For performing blockchain analysis for Ethereum, we utilized the data extracted from EtherScan. We got the following metrics from the platform.

  • Ethereum Price History in USD from 2016 to 2021 (current day)
  • Ethereum Block Size History from 2016 to 2021 (current day)
  • Ethereum Unique Address Growth Rate from 2016 to 2021 (current day)
  • Ethereum Hash Rate from 2016 to 2021 (current day)
  • Ethereum Market Cap from 2016 to 2021 (current day)
  • Ethereum Transaction History from 2016 to 2021 (current day)

For Twitter data, a python module named Twint was used to gather data. It would return the date, text, user, and other data about the tweet. The text was put into a sentiment analysis module called Textblob. It would return both the polarity and subjectivity of the text. Polarity is how positive or negative the text is and subjectivity is how much of an opinion it is. These numbers were then averaged for each day.

Methodology and Analyses

Exploratory Data Analysis of cryptocurrencies

EDA is an approach for analyzing data using a variety of techniques. The purpose of EDA is to summarize visualizations and statistics to better understand data, its quality and structure. The following is the line graph of all 7 cryptocurrency from 2016 to present day and the correlation between them.

1_Scaled_Prices_of_Crypto.png 2_Crypto_Comparison.png

Twitter Sentiment Analysis

Twitter is a popular social media platform where users can create short messages to send out for others to read. In fact, in 2021 it is the 16th most popular platform with around 400 million users. These users produce roughly 6,000 tweets per second, which is about 350,000 tweets per minute, or about 500 million tweets sent each day. That is an incredible amount of data. Due to the sheer amount of data produced by twitter users it has become a goldmine for analyzing opinionated data from large sample sizes of users. Natural Language Processing (NLP) is the process of using computers to analyze text and speech in a way like how humans can. There are many different NLP tools, but the ones used in this project for sentiment analysis of twitter data are both Lexicon-based tools.

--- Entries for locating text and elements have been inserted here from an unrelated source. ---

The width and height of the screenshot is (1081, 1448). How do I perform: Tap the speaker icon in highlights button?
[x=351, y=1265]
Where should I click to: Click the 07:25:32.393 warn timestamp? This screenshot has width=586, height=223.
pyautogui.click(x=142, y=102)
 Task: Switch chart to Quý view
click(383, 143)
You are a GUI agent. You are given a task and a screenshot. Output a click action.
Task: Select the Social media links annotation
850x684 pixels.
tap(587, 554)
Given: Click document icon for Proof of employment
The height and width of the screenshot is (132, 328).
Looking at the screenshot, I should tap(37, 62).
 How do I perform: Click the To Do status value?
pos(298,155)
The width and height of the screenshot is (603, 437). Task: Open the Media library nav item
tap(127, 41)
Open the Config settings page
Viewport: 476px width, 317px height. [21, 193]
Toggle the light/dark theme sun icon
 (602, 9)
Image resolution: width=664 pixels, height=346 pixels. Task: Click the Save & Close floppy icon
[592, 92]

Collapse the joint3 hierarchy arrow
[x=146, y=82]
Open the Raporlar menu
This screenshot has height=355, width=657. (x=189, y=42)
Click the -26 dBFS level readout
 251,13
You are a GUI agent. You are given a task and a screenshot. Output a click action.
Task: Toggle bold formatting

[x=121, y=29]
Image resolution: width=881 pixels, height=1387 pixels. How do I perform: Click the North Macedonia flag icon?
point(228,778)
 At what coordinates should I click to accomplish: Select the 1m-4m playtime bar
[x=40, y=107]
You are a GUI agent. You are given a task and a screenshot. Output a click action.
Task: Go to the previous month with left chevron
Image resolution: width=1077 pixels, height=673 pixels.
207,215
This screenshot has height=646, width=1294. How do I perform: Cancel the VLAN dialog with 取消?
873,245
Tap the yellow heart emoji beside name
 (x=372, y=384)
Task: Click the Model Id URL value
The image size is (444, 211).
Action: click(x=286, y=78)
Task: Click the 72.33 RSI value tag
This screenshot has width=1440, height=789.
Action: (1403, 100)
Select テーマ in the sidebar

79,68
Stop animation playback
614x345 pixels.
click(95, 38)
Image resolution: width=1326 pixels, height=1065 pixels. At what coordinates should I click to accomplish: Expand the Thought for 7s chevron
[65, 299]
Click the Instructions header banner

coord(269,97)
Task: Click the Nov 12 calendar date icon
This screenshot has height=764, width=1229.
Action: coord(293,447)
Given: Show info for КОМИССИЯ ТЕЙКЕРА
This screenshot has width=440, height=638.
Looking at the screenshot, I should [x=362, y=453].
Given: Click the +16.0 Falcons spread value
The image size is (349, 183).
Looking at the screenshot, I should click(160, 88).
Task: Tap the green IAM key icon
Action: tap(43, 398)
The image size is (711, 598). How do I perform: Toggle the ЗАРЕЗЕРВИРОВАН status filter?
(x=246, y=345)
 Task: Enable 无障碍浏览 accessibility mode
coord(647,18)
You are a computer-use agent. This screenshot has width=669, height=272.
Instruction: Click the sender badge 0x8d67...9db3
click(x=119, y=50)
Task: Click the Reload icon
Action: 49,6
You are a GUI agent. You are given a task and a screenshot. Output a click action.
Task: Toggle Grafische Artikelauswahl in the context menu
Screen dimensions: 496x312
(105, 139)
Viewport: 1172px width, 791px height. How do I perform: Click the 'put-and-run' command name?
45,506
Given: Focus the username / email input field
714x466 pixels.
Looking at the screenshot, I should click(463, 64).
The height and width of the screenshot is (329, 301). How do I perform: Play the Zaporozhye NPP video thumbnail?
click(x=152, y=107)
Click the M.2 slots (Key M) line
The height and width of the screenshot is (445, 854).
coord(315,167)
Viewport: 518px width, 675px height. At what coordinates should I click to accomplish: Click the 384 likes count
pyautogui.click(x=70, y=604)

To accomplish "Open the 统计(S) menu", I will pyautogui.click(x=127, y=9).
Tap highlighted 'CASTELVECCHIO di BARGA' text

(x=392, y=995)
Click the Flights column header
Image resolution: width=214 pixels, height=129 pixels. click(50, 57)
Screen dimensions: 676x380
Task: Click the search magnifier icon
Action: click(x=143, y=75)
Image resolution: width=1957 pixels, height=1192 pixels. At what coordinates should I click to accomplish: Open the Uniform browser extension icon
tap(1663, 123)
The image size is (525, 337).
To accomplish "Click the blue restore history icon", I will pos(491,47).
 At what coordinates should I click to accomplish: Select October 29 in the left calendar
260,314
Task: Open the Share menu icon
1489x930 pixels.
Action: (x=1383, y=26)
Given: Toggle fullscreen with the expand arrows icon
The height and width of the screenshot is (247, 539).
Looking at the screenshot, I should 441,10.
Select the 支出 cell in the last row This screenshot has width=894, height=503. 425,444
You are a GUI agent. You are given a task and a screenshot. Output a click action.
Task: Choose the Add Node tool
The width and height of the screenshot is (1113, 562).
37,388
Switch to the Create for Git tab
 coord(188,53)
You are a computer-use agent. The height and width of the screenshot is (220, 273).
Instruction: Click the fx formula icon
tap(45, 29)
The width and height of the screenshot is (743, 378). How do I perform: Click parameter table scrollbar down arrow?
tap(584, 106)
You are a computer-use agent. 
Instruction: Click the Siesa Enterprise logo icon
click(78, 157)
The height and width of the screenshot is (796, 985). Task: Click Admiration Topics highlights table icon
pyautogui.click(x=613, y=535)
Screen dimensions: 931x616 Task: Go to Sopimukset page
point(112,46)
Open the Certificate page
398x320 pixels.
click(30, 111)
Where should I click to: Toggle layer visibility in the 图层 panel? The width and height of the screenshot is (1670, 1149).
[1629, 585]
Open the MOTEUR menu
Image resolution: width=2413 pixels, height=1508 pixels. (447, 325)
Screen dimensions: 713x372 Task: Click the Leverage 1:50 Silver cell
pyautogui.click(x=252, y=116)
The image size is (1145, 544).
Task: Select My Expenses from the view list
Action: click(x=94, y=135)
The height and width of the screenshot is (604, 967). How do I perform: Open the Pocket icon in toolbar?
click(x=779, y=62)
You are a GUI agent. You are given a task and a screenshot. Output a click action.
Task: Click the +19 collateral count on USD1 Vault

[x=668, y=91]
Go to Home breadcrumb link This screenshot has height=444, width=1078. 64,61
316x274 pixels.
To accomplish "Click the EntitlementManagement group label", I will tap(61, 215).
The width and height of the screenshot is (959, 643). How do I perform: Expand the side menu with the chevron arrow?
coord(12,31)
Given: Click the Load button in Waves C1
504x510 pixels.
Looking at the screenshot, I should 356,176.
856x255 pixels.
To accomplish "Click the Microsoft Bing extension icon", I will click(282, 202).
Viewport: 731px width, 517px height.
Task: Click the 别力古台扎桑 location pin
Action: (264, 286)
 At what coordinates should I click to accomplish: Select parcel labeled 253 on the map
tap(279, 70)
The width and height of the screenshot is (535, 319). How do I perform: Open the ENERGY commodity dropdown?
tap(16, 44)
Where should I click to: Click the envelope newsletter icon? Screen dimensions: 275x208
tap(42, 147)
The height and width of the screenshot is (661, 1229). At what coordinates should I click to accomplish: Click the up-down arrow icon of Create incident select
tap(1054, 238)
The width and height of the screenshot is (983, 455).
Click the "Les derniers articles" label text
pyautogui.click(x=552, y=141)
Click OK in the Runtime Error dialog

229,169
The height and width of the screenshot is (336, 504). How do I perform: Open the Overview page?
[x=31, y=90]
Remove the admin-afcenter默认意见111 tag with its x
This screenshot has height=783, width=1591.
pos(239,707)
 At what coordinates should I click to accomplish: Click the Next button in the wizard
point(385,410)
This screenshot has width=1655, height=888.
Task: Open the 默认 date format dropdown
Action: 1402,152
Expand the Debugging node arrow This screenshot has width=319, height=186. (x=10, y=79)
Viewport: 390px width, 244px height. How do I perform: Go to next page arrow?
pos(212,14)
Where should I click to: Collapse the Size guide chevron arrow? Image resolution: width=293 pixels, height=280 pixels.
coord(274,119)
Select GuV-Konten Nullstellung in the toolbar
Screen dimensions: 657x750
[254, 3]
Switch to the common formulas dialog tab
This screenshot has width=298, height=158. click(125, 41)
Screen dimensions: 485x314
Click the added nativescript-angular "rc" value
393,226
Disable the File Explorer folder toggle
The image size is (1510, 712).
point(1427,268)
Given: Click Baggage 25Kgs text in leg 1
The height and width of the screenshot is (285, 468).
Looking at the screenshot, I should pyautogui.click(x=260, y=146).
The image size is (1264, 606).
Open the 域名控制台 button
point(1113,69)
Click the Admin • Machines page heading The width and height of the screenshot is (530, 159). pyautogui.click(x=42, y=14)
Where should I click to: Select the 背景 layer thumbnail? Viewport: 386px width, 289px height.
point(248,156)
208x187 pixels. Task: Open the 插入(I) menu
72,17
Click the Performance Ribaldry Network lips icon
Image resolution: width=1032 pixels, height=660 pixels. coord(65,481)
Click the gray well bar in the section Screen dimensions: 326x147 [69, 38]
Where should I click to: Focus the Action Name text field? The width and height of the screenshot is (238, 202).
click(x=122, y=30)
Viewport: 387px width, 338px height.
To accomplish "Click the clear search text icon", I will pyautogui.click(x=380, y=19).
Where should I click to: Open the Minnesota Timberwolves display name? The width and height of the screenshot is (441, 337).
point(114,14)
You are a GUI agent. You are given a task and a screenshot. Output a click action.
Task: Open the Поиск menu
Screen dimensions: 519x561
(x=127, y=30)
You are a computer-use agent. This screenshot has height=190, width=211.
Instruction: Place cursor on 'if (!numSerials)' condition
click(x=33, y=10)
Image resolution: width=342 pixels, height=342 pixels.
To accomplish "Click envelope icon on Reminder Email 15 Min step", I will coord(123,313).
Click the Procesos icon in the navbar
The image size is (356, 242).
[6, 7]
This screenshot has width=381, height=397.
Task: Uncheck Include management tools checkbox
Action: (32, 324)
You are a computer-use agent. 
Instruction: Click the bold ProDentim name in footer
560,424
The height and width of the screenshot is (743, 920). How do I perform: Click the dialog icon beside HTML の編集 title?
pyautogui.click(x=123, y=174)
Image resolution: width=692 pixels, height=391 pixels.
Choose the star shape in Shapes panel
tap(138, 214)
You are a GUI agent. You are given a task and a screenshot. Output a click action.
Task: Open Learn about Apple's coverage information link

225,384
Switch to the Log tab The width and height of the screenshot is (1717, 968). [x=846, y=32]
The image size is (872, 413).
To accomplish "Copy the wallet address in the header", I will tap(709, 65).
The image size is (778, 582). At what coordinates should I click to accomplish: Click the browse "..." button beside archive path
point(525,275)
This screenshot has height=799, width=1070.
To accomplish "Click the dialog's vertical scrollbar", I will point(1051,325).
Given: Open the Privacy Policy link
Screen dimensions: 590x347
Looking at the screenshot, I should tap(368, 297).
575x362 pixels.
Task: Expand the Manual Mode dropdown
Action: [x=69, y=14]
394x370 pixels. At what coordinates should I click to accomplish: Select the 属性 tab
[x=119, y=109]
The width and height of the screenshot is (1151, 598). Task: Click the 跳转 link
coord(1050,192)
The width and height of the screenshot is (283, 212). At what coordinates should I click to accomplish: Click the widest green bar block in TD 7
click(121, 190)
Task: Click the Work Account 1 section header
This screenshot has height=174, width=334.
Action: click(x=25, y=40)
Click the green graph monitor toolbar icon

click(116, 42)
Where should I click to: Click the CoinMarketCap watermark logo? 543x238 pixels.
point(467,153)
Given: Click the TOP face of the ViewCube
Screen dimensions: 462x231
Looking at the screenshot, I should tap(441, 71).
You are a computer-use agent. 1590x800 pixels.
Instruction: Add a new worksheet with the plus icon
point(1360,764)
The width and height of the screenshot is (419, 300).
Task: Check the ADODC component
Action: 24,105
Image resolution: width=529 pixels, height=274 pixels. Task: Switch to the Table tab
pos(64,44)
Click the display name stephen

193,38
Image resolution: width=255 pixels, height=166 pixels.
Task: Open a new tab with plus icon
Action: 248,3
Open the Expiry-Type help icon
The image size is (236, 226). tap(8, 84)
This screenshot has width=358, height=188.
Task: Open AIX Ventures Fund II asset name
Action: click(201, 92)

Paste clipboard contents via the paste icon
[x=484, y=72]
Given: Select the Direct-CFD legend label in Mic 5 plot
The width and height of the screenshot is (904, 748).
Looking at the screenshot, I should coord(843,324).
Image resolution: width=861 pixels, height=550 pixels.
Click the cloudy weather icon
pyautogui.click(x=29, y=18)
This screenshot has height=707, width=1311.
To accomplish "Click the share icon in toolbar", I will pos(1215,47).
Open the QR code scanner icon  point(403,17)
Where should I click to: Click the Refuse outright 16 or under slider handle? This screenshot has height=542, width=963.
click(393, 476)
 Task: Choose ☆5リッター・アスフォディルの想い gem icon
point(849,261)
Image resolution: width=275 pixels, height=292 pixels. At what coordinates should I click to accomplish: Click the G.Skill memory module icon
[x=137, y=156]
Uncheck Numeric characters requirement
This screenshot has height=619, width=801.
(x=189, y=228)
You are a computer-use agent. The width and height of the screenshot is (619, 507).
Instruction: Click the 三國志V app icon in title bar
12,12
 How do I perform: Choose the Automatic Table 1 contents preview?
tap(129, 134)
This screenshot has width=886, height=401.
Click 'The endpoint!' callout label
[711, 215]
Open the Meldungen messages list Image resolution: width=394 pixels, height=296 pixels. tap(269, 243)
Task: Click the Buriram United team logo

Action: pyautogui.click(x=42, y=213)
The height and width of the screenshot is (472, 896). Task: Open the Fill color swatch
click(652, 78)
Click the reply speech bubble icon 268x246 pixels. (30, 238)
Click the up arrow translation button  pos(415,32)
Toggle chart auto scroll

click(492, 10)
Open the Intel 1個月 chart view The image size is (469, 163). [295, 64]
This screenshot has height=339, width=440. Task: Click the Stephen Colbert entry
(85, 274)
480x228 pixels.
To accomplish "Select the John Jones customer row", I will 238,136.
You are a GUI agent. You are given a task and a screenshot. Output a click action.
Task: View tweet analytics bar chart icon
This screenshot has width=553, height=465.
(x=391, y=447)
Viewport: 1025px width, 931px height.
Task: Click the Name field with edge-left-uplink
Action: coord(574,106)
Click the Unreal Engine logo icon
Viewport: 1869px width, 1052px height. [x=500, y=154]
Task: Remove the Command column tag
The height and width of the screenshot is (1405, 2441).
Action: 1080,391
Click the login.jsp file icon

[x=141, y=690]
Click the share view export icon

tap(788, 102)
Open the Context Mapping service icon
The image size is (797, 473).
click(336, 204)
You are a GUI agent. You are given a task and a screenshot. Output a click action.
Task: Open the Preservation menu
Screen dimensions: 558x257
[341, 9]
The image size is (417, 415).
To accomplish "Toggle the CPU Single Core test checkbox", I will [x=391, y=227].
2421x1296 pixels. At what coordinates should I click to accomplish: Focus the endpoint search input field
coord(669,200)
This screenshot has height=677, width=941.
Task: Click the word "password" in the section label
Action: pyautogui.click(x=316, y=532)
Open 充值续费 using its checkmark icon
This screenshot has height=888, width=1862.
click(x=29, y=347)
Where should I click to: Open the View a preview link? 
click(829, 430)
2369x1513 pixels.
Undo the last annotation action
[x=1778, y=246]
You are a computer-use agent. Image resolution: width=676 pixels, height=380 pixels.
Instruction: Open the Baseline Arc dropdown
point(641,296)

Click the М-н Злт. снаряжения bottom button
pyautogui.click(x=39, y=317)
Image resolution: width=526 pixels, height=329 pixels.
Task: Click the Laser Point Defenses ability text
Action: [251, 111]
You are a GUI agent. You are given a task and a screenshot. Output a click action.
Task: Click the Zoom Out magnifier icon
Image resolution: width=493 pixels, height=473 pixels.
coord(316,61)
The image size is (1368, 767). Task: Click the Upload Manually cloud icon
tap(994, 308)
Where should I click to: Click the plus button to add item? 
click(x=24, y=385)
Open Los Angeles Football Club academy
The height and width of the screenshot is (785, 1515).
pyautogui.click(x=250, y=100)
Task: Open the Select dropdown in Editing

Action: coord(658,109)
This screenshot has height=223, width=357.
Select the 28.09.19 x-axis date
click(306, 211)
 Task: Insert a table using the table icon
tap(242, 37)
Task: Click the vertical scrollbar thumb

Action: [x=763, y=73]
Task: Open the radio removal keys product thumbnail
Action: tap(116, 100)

Twitter provides to its users a free API in order to make gathering this data easier for the people who want to do so. Getting the API key requires submitting a request through Twitter's API page and then to go through their validation process, which can take anywhere from 48 hours to 1 month if the user is not denied. Once an API key is obtain-ed, using the python library Tweepy, a person can gather tweets on different keywords between two periods of time as long as they have received an API key from twitter. Twitter's API will then send back data which can then be analyzed using NLP tools. With Tweepy, Vader Sentiment was used in order to determine the sentiment of each tweet. After processing, Vader would return both the polarity and subjectivity of the tweet. Polarity is how positive or negative the text was with 1 being positive and -1 being negative. Subjectivity is how much of an opinion it is with 1 being a complete opinion and 0 being a fact. The data could then be graphed/charted in order for better visuali-zation. The following is the sentiment analysis of bitcoin and Ethereum related tweets from a single day.

3_Bitcoin_Sentiment_Pie.png 4_Ethereum_Sentiment_Pie.png

After using Tweepy for initial gathering of tweets, a limitation interfered with sufficient gathering of tweets. The limitation comes from Twitter’s api itself. Twitter’s api puts a limit of how many tweets can be gathered from a single user in a time frame. The current limit for tweets gathered in a single day is 2,400. This was problematic for us because we needed it for at least a single month, and it would take a month just to gather the data. To combat this, we switched over to the Twint library for python.

Twint is like Tweepy in the fact that it gathers tweets based on keywords, dates, as well as other factors. Where it differs is where it mattered. Twint gathers data not through the Twitter api, but through web scraping a Twitter page with search criteria put in. Because of this, there is no limit on the number of tweets that could be gathered.

Using Twint to our advantage we were able to gather tweets with the keyword’s bitcoin and Ethereum from November 1st, 2021, until December 12th, 2021. Using the Textblob library to perform sentiment analysis on the data and averaging the sentiment of each tweet per day resulted in the following charts.

5_Bitcoin_Polarity.png 6_Ethereum_Polarity.png

Google News Sentiment Analysis

The target of our project is to determine the factors influencing the cryptocurrency market prices. Upon performing the sentiment analysis done on tweets posted on social media platforms like Twitter, we realized that individual sentiment when combined with the volumes of tweets and retweets, led to fluctuations in the market values of some cryptocurrencies. We say ‘some’ because not all cryptocurrencies are discussed or tweeted about. It made sense to also look at other sources of sentiment i.e., news articles.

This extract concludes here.